In Sparta, a small town of roughly 1,500 people in central Georgia, black voters are being targeted in what opponents are calling a concerted effort to disenfranchise minorities and skew the voting pool.
According to the New York Times, the Hancock County Board of Elections and Registration has (for the last two years) issued summonses and otherwise questioned more than 180 black Spartans about their voting registration with challenges to prove their residence, identity, and other qualifications. If voters failed to appear in court, they were stripped of their voting rights.

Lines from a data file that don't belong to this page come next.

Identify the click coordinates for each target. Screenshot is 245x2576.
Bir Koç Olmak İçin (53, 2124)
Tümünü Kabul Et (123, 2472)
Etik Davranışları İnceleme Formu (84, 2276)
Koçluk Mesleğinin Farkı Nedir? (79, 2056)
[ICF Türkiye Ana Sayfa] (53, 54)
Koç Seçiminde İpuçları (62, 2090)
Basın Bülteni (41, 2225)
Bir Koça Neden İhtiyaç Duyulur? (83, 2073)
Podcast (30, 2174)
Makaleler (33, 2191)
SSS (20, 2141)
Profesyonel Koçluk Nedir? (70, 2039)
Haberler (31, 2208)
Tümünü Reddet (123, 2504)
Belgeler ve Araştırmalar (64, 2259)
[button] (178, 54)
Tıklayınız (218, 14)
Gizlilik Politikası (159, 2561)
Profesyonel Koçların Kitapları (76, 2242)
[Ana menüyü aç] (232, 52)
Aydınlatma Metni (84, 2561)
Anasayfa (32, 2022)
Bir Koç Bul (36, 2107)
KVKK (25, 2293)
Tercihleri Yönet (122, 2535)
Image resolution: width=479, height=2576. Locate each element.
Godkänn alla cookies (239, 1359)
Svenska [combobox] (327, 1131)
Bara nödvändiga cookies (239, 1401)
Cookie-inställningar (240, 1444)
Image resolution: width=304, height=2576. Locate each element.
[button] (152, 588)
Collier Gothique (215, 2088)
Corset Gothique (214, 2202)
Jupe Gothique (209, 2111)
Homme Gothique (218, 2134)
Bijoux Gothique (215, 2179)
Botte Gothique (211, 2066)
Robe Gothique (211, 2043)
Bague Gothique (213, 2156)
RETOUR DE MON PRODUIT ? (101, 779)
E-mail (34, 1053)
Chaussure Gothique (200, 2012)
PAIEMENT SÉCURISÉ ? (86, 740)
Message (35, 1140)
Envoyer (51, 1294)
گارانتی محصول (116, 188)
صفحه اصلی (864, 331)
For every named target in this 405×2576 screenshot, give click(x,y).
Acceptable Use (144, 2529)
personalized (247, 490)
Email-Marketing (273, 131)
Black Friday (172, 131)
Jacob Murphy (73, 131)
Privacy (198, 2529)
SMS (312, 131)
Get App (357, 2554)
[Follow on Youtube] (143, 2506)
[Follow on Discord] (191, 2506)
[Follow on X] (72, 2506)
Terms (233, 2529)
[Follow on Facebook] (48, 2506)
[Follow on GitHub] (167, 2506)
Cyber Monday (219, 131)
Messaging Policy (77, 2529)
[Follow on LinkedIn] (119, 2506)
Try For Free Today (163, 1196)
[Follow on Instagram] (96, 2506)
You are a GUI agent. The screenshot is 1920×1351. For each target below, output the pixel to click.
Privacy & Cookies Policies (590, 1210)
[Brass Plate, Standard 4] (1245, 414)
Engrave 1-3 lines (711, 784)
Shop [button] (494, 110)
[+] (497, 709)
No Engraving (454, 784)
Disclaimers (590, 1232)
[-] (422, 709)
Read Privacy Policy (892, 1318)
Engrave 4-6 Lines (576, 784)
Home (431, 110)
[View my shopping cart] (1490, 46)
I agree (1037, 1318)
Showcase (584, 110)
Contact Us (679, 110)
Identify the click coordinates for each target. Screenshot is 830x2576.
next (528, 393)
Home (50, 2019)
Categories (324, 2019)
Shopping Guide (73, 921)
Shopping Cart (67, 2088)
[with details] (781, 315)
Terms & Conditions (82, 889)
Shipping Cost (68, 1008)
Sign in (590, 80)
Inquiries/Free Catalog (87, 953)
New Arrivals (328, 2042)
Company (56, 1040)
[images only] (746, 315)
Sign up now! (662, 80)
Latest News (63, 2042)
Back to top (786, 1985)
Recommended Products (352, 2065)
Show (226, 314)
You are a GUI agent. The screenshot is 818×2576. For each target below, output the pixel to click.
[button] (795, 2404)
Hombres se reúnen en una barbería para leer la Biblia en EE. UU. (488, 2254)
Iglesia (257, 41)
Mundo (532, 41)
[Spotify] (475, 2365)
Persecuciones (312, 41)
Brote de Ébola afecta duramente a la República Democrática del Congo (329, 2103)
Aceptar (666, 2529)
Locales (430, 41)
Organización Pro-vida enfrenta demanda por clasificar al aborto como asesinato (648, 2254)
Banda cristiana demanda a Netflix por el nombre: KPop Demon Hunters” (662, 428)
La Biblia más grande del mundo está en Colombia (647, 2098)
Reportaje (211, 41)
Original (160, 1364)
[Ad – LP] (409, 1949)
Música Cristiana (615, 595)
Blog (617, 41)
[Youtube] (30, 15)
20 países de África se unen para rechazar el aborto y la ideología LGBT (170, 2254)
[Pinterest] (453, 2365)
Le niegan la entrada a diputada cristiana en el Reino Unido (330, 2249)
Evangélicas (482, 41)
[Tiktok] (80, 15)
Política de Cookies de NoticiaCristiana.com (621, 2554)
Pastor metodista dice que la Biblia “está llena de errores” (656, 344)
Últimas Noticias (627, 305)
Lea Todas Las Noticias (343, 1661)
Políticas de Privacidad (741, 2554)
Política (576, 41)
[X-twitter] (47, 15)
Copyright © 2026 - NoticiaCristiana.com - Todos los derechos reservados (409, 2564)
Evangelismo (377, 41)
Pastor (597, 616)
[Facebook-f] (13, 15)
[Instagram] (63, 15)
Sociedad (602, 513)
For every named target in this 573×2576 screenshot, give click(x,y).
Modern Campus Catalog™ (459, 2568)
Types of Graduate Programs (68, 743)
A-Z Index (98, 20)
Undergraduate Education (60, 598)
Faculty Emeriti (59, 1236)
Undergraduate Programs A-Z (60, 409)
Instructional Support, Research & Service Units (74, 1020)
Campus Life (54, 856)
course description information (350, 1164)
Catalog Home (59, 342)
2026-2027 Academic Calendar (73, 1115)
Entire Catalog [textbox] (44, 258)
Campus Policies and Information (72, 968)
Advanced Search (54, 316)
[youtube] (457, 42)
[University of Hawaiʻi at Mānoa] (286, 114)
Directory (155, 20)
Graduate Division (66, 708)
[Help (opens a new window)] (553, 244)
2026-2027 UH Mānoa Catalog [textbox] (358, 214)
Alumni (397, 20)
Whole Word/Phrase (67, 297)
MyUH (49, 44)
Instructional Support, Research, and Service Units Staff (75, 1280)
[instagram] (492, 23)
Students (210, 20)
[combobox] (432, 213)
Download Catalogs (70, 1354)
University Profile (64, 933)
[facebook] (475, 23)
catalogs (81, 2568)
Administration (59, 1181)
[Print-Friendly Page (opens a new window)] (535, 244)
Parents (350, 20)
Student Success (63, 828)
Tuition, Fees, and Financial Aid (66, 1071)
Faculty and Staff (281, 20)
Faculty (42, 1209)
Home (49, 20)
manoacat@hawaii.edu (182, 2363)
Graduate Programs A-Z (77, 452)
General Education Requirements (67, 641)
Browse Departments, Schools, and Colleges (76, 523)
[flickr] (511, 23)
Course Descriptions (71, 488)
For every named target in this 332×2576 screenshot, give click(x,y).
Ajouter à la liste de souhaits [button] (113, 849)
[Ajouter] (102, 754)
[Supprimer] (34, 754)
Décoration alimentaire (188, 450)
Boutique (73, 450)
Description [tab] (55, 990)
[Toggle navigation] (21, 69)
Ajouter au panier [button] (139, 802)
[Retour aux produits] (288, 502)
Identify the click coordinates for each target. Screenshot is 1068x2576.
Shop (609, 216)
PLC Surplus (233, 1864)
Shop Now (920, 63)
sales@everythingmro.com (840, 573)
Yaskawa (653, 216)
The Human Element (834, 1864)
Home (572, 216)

The group of black voters who were targeted in this effort account for roughly one-fifth of the town’s voting pool. Sparta is more than 80 percent black; the Board of Elections is majority white. In November of last year, Allen Haywood, a white candidate, won a narrow mayoral race over the city’s black incumbent, William Evans Jr. The margin of victory was fewer than 100 votes with reports saying as many as 174 black voters turned away at the polls. (Haywood’s win, the first for a white candidate in 32 years, was later overturned, although a main point of contention was a 1983 felony conviction that he had failed to disclose.)
Voting rights advocates note that there were likely voters beyond those turned away at the polls who had been dissuaded from participating. As Marion Warren, a Sparta elections official, puts things, “People just do not understand why a sheriff is coming to their house to bring them a subpoena, especially if they haven’t committed any crime.” They may have reason to wonder too. According to the Jackson Sun, black residents of Hancock County are arrested at a rate far higher than that of white residents.
Though a federal lawsuit has been filed, the legality of such measures is something of a grey area. As recently as three years ago, a targeted voter registration review such as Hancock County’s required pre-approval from the Justice Department. However, the Supreme Court’s 2013 ruling in Shelby County v. Holder ruled that this mandate for pre-approval was unconstitutional. At the time, many legal scholars noted that the decision marked a serious erosion of the 1965 Voting Rights Act.
Nevertheless, in late July, a federal appeals court found that several laws passed by the North Carolina state legislature also violated the Voting Rights Act. The court found that the laws, most of which dealt with photo identification requirements at polling places, were “passed with racially discriminatory intent.”